The question for Councils, however, is not what programmes to launch — but how to govern AI responsibly and strategically. For them, their mandate is clear: They need to evolve from a “policing” culture to a “fluency” culture. During our session, we explored four pillars for a robust AI framework:
💡 Instead of just frowning on students use of AI, Lecturers should re-think assessment. Live case studies, oral presentations, framework development and requiring students “thinking rationale” annotations encourage critical thinking that a chatbot can’t mimic.
💡 The “Human-in-the-Loop” Philosophy: AI should boost economic efficiency, but never at the cost of data sovereignty. Is the University’s data ODPC compliant? Are they putting the “Student at the Center”? Also, use AI detection tools and monitoring systems sparingly.
💡 Technical Guardrails: Governance isn’t just about policy; it’s a risk appetite framework. Councils should consider dedicated AI committee discussions to chart the institution’s AI path.
💡 Continuous Monitoring:Consider automated dashboards to track policy infringements and quarterly macro-economic reports to spot new opportunities.

So as Kenyan Universities continue to clarify their institutional posture on AI, Councils should:
✔️ Define a formal AI risk appetite and develop a comprehensive AI policy.

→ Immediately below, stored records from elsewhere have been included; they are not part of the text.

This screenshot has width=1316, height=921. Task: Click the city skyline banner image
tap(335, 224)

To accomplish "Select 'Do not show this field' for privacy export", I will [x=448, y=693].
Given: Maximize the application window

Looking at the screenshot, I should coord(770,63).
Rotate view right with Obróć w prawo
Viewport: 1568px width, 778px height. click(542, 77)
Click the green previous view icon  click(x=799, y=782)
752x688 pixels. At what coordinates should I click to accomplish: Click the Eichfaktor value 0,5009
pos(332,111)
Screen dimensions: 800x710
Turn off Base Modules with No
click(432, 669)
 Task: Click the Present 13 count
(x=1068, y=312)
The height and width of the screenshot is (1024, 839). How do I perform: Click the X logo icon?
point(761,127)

✔️ Establish dedicated Council-level oversight, including co-opting technical expertise where necessary.
✔️ Conduct institution-wide AI audits to identify tools already in use.
✔️ Strengthen data protection and cybersecurity frameworks before scaling AI.
✔️ Introduce automated dashboards and require quarterly reporting on AI risks, opportunities and global developments.

AI in universities is now strategic. The institutions that will thrive are not those that adopt AI the fastest — but those that govern it best.